_STATED PROBLEM_
State how many lines in the rows below contain the string "point", and reply with that number alone.

====== EXERCISE INPUT ======

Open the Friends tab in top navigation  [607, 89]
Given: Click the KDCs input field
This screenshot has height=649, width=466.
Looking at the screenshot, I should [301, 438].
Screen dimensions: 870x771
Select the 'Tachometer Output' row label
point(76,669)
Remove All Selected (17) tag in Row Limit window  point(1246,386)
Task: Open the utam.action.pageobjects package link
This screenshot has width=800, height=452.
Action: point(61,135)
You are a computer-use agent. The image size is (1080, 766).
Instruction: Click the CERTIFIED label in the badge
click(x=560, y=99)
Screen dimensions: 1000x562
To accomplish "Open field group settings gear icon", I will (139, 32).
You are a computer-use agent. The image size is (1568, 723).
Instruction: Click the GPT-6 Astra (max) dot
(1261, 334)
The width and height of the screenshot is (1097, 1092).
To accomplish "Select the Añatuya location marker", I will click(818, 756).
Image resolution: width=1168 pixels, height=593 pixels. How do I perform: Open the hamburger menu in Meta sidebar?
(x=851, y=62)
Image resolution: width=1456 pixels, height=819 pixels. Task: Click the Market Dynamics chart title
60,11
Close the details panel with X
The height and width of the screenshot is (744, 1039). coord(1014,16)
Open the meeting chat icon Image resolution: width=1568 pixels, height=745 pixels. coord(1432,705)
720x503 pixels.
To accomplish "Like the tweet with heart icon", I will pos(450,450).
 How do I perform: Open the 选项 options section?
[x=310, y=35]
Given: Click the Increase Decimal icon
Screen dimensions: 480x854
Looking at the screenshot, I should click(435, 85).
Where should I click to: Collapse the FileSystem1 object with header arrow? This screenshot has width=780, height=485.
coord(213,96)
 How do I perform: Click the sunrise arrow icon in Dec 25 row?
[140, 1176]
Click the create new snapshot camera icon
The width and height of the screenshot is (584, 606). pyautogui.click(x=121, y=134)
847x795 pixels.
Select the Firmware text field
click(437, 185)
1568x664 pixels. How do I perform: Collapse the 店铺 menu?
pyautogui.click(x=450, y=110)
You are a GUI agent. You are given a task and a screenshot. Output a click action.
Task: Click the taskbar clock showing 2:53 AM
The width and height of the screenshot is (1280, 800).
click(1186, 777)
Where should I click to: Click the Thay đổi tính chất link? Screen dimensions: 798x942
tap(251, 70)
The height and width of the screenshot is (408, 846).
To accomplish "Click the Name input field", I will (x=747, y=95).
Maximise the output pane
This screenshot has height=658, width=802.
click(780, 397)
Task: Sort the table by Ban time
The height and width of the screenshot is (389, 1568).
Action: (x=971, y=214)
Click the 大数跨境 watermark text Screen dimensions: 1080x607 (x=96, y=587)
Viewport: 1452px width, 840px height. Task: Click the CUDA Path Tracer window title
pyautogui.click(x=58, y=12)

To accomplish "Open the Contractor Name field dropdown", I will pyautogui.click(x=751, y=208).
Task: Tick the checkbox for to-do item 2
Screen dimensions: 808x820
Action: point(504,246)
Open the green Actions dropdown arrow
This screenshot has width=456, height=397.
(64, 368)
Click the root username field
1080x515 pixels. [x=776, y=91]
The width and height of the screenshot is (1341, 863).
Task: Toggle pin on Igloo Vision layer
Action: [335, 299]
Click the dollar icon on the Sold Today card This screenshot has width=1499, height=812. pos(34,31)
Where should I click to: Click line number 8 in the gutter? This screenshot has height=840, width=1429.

======

_FULL SOLUTION_
4